Many of us remember the classic comedy bit on the Seinfeld television show where Jerry was unable to secure the rental car for which he had made a reservation. He tells the agent:
See, you know how to ‘take’ the reservation, you just don’t know how to ‘hold’ the reservation and that’s really the most important part of the reservation; the holding. Anybody can just take them.
For reasons to be discussed, this sketch came to mind when reviewing a Warning Letter that the Food and Drug Administration issued to a pharmaceutical contract manufacturer for non compliance with Current Good Manufacturing Practices (CGMPs).
FDA’s Warning Letter primarily focused on the CGMP issues. However, of note here was the agency’s reference to quality agreements. FDA stated:
Firms acting as contract manufacturers must comply with CGMP. FDA is aware that many pharmaceutical product manufacturers use independent contractors, such as production facilities, testing laboratories, packagers, and labelers. FDA regards contractors as extensions of the manufacturer.
The agency continued that, while a quality agreement may help maximize compliance, the drug company sponsor is ultimately responsible for ensuring the safe manufacture of the final product released. Specifically, FDA noted:
You and your customer [drug company] have a quality agreement regarding the manufacture of [product]. Regardless of this agreement, you and [drug company] are both responsible for the quality of drugs released and ultimately administered to patients.…
FDA cited its guidance document, ”Contract Manufacturing Arrangements for Drugs: Quality Agreements,” about which we have written. In addition, interestingly, the agency copied the drug company’s Chief Operating Officer, signaling the agency was holding the non-contract manufacturer accountable as well.
FDA essentially said that, while it was good there was a quality agreement, “regardless of this agreement,” non-compliance occurred. Or, in Seinfeld terms, anyone can enter into a quality agreement. It’s the implementation, execution, and follow-up. The parties failed to execute and, thus, both bore responsibility.

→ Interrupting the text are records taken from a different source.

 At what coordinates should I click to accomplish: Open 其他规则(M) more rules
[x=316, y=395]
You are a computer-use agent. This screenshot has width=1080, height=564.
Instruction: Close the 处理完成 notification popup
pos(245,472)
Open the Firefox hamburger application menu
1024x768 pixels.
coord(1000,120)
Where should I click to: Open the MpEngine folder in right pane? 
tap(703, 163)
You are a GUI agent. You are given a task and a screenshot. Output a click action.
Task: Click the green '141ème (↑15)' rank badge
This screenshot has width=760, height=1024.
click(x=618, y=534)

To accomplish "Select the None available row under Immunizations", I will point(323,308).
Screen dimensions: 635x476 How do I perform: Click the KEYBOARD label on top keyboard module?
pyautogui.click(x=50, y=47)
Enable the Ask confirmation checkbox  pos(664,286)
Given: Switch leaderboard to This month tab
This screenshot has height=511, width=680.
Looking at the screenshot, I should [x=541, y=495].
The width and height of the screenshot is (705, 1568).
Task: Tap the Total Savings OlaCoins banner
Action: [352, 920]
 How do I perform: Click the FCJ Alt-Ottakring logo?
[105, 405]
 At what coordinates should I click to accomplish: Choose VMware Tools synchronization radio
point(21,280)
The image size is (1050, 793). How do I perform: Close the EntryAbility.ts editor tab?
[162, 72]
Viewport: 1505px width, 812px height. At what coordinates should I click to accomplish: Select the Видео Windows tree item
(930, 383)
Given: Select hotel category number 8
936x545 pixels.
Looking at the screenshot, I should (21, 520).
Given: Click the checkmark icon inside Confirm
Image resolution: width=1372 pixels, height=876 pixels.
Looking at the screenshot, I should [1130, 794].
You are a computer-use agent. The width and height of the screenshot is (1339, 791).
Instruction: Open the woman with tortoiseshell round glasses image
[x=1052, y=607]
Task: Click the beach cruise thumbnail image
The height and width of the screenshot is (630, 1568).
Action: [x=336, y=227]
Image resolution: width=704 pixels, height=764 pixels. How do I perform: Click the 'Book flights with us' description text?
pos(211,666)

Related, we have written and advised clients on quality agreements. We have drafted such agreements. They are useful to have and FDA expects them. We continue to recommend them, but they do not exonerate either the contract manufacturer or the drug company sponsor if there is non-compliance. They are merely a roadmap to maximize compliance; failure to use them properly or not providing for oversight to ensure the quality-related conditions are followed merely make the agreement a bunch of words. In addition, as the Warning Letter illustrates, FDA will hold both parties accountable.
Companies may want to re review existing quality agreements to make sure there are provisions for the drug company to audit and monitor its contract manufacturer’s facility. Furthermore, if there are quality-related concerns, the drug sponsor must take steps to help achieve compliance. The drug company cannot merely rely on the other side’s promise to meet quality standards. There must be verifiable trust and prompt corrective action taken, if needed. It’s not only the “take”; it’s the “hold,” because FDA will “hold” everyone responsible if there is non compliance.